Copy, word for word, each line of the data below from the first through the line containing "Screen dimensions: 1366x626", and stop there.

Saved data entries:
== Segment start ==

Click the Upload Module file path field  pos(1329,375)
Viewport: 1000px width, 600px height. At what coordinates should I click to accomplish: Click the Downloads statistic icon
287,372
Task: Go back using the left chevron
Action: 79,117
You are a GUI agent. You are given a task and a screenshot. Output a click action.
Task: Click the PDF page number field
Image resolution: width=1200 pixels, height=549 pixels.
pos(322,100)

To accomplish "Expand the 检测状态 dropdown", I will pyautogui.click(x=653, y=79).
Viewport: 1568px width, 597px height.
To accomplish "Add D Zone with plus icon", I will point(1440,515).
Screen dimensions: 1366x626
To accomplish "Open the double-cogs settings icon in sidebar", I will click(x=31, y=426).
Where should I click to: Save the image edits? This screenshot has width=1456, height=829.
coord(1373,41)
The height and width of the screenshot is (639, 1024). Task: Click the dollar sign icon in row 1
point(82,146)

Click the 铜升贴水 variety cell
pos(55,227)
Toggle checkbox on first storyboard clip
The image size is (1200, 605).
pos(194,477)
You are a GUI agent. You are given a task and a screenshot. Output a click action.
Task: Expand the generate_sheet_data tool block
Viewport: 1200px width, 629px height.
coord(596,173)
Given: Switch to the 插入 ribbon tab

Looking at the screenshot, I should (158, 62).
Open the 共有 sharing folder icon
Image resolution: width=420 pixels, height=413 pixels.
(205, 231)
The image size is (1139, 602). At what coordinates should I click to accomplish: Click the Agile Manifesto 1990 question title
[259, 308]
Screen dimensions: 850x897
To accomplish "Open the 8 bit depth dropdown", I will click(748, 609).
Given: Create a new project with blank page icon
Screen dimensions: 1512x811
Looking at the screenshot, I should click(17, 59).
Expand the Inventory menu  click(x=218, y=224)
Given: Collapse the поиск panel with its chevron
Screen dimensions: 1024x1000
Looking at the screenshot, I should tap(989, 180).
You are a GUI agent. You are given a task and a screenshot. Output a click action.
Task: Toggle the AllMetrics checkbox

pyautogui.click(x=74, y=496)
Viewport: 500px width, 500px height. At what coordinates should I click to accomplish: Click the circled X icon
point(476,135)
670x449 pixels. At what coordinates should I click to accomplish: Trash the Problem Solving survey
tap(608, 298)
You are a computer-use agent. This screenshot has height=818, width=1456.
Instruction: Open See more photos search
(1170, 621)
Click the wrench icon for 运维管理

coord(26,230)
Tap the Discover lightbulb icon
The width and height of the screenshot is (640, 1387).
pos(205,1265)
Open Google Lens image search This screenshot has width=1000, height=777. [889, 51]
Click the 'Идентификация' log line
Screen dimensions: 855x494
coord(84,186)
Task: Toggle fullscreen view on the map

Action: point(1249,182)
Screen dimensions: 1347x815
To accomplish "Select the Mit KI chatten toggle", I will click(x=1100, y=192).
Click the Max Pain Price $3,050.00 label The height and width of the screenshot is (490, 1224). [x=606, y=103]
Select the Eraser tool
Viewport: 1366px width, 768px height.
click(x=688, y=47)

== Segment end ==

Task response
Click the Upload Module file path field  pos(1329,375)
Viewport: 1000px width, 600px height. At what coordinates should I click to accomplish: Click the Downloads statistic icon
287,372
Task: Go back using the left chevron
Action: 79,117
You are a GUI agent. You are given a task and a screenshot. Output a click action.
Task: Click the PDF page number field
Image resolution: width=1200 pixels, height=549 pixels.
pos(322,100)

To accomplish "Expand the 检测状态 dropdown", I will pyautogui.click(x=653, y=79).
Viewport: 1568px width, 597px height.
To accomplish "Add D Zone with plus icon", I will point(1440,515).
Screen dimensions: 1366x626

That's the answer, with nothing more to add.